[START OF DATA LINES]

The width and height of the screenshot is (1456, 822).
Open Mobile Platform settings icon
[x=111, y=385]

[END OF DATA LINES]
[START OF DATA LINES]

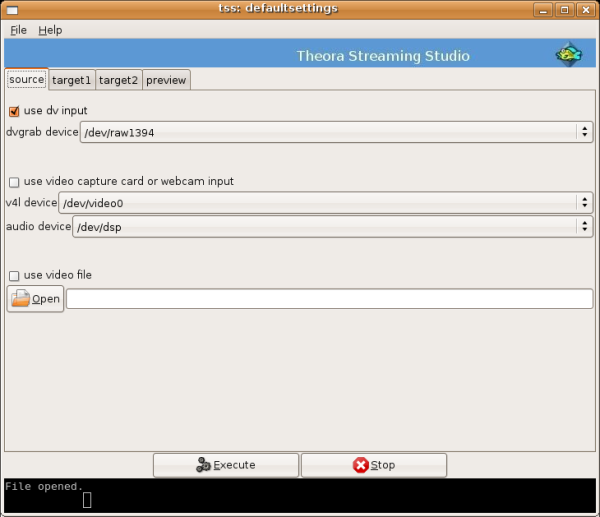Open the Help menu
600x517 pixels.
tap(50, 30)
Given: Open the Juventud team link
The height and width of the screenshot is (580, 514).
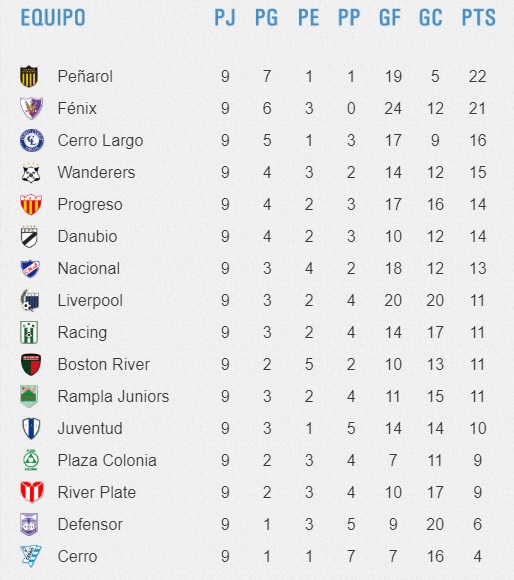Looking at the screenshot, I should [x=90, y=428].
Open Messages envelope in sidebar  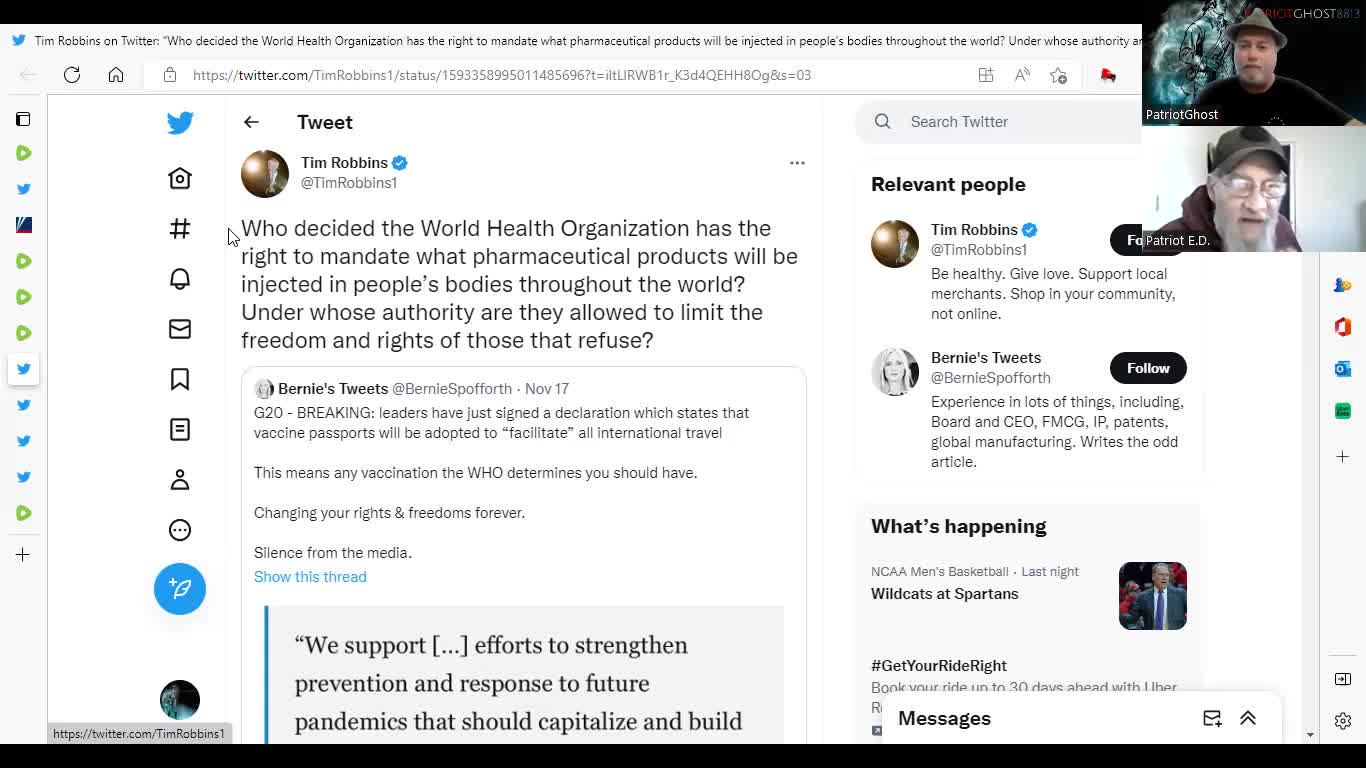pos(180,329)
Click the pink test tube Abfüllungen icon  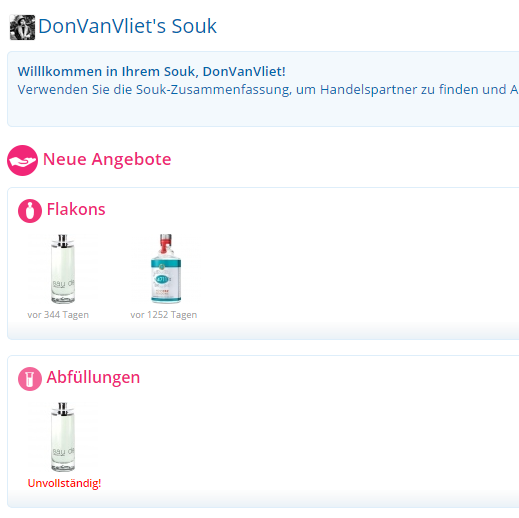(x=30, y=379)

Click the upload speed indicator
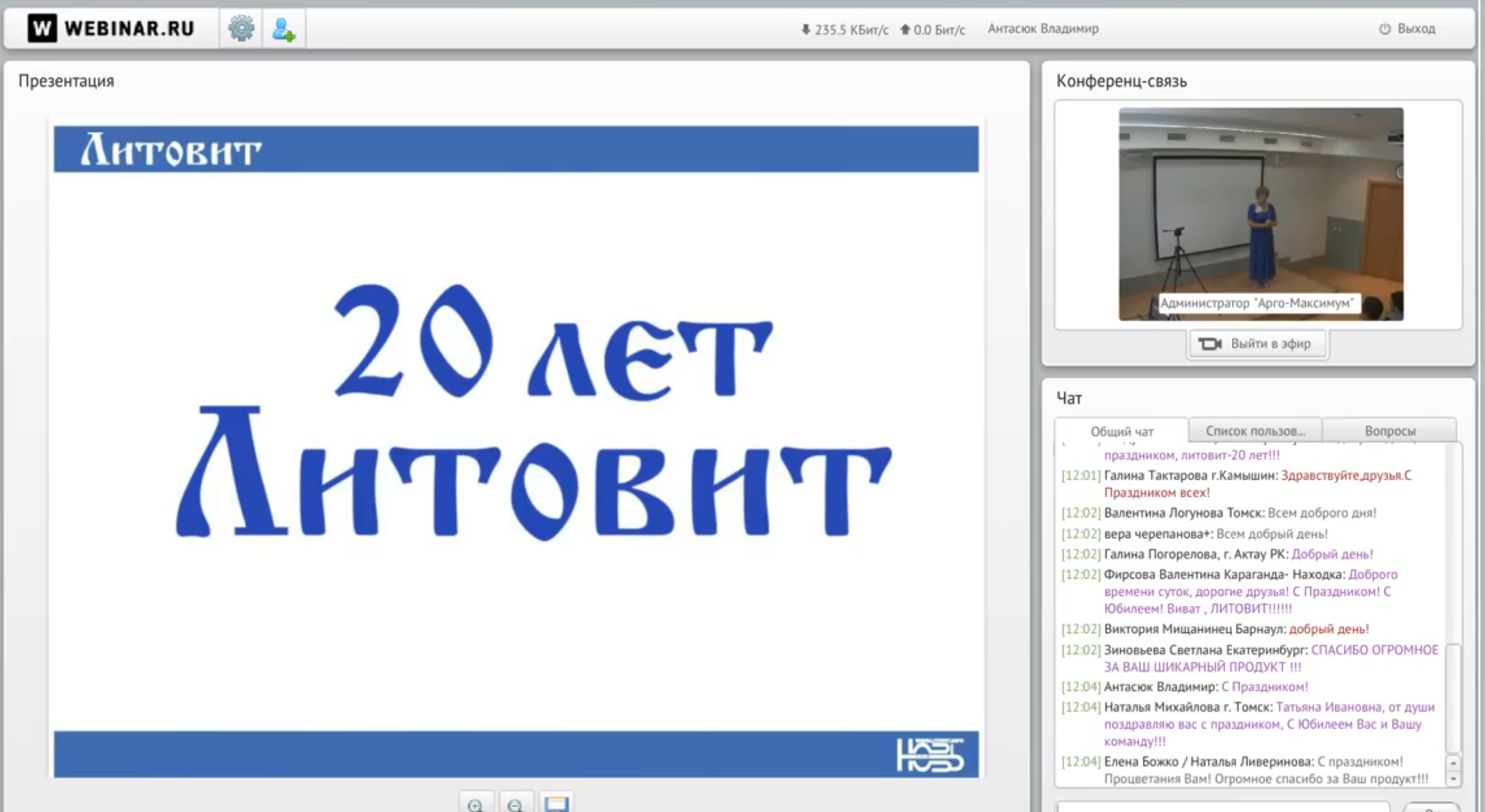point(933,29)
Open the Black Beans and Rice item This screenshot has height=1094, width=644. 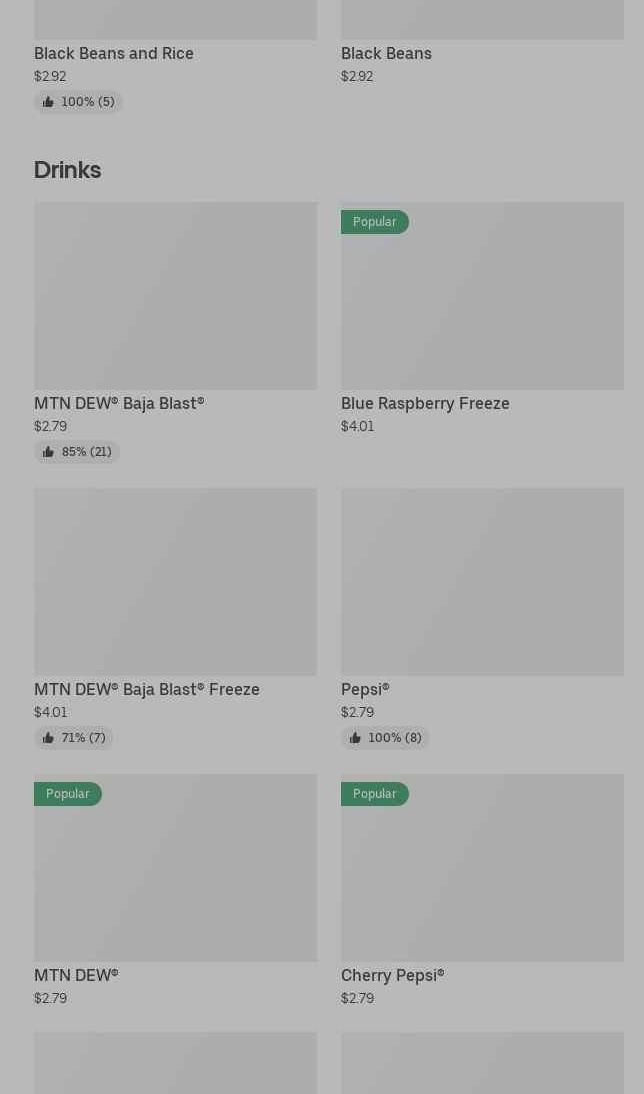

[END OF DATA LINES]

*STATED EXERCISE*: Can you arrange the records as a Markdown table with the columns Row and Record line, starting at the line that contains "The width and" and ending at the line that contains "[x=111, y=385]", leaving out any blank lines?

*THE OUTPUT*:
| Row | Record line |
|---|---|
| 1 | The width and height of the screenshot is (1456, 822). |
| 2 | Open Mobile Platform settings icon |
| 3 | [x=111, y=385] |